Projects

Gas exchange mechanisms across the air-water interface

Gas exchange mechanisms across the air-water interface

GRILbuoy2016-05-19

Diffusive gas exchange, one of the main pathways for gas transport across the air-water interface, occurs in all aquatic systems from small streams to the pelagic ocean. A detailed knowledge of gas exchange processes is therefore necessary for properly assessing the fluxes of dominant greenhouse gases (e.g. CO2 and CH4) and important biogenic gases (e.g. O2) between aquatic ecosystems and the atmosphere. The overall aim of this project is to obtain a better physical understanding in air-water gas exchange process and thereby provide the magnitude of gas fluxes.
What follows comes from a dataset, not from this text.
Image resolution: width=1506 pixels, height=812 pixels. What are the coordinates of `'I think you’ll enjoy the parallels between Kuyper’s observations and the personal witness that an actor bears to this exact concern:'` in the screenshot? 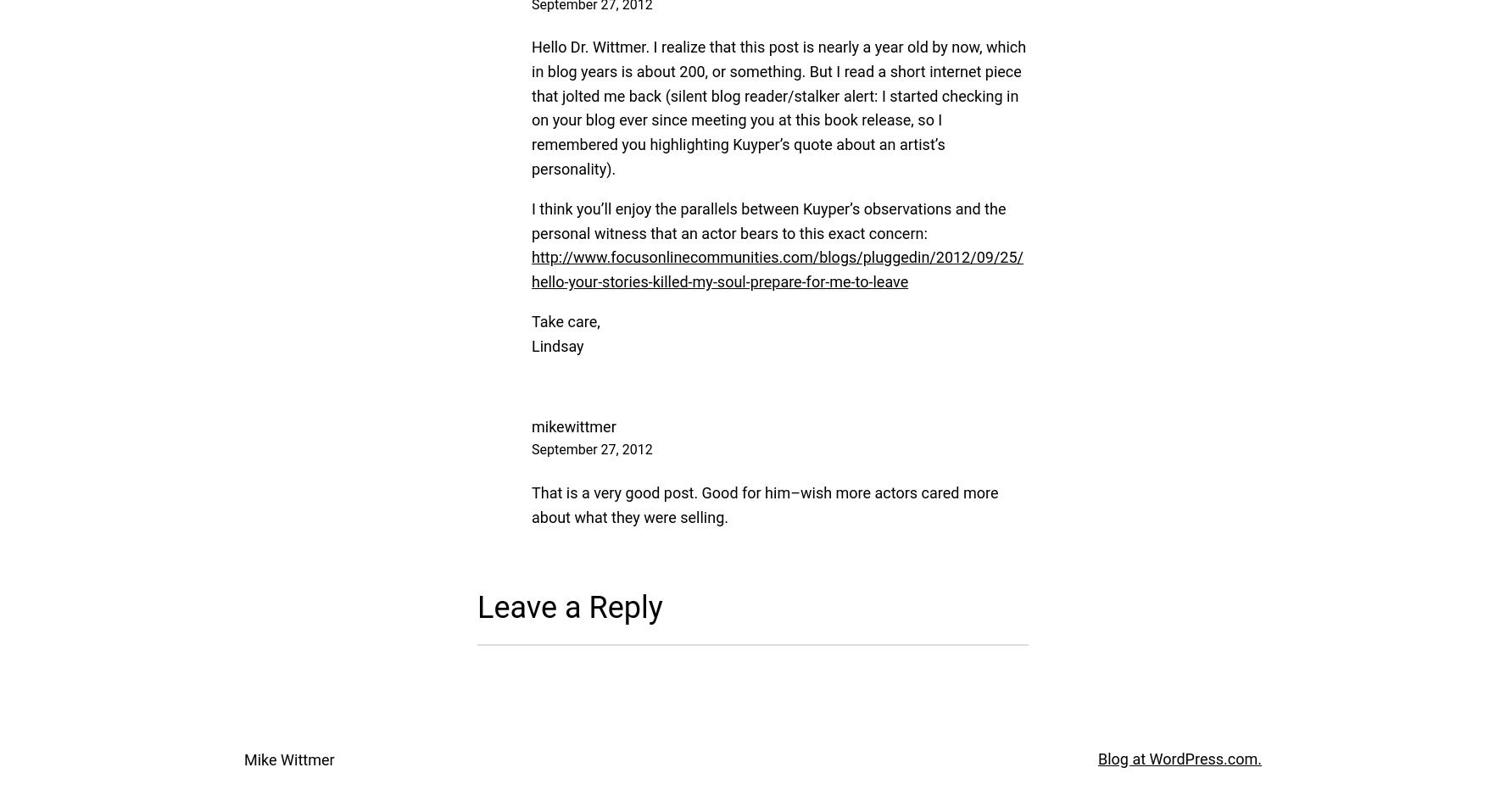 It's located at (767, 220).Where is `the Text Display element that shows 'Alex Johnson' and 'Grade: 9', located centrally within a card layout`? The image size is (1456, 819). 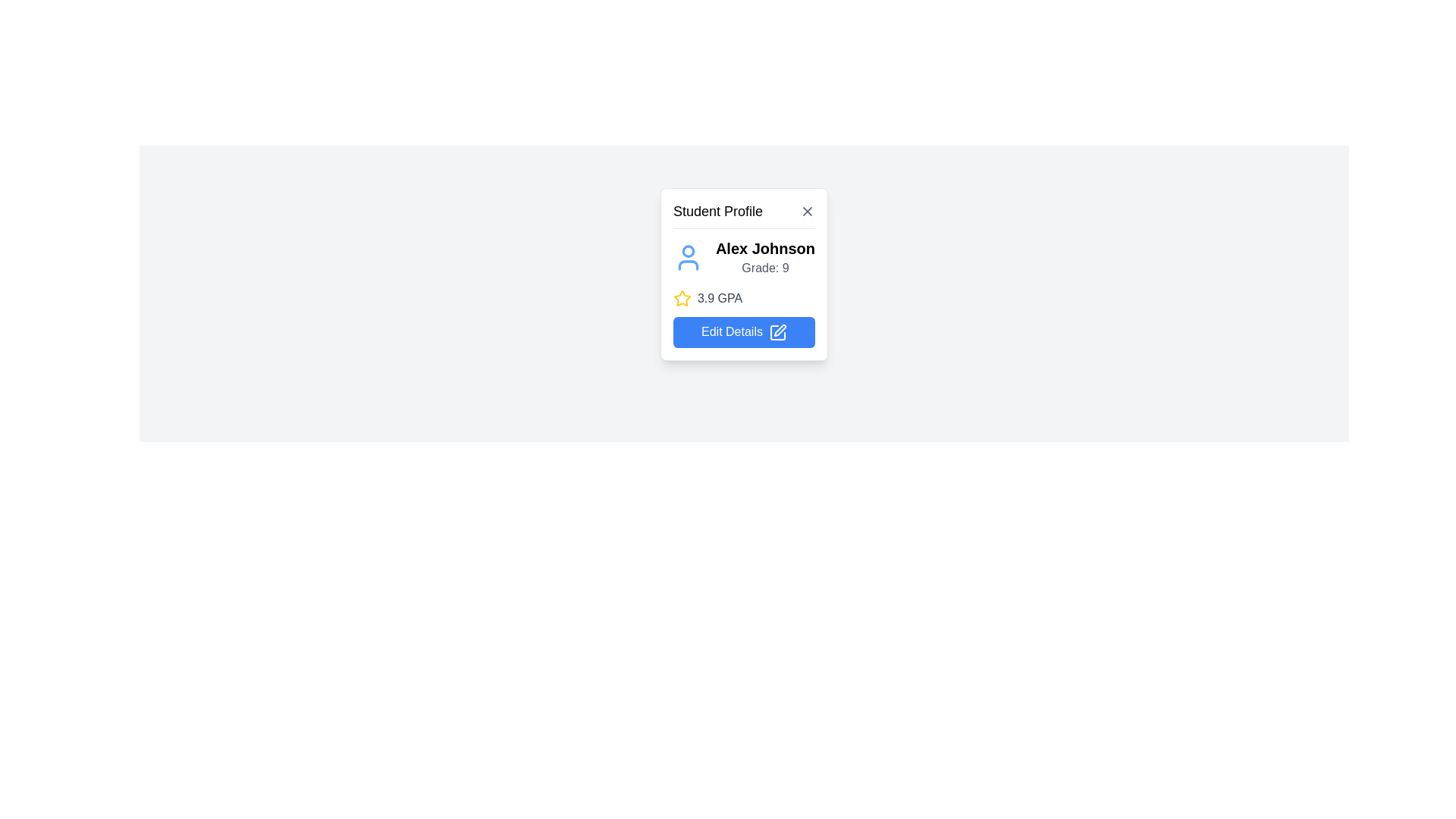 the Text Display element that shows 'Alex Johnson' and 'Grade: 9', located centrally within a card layout is located at coordinates (765, 256).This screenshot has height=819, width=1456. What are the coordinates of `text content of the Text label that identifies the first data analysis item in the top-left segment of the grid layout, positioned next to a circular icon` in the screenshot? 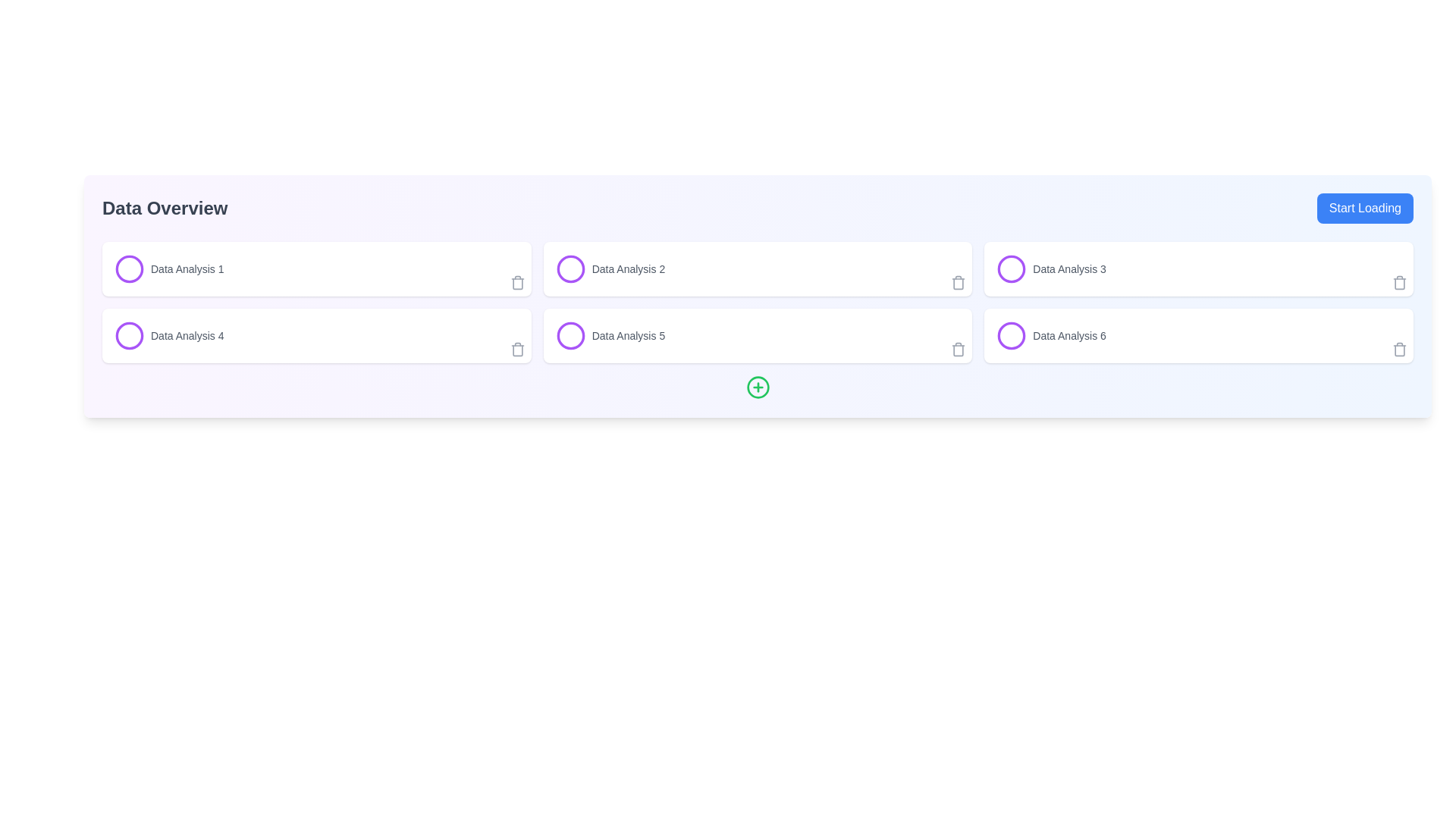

The first objective is to quantify the actual contribution of chemical enhancement to the air-water CO2 fluxes by comparing gas exchange velocities derived from CO2, subject to chemical enhancement, and CH4, not subject to chemical enhancement. We recently conducted a field study (Kim and Prairie, in prep.) and found that chemical enhancement is much weaker and less prevalent than the theoretical model of Hoover and Berkshire (1969), which is widely used to calculate chemical enhancement rates, would predict. The second objective is therefore to test the assumptions of the Hoover and Berkshire model by visualizing simultaneously the spatial distributions of pH and CO2 at a fine scale on the water side of the air-water interface.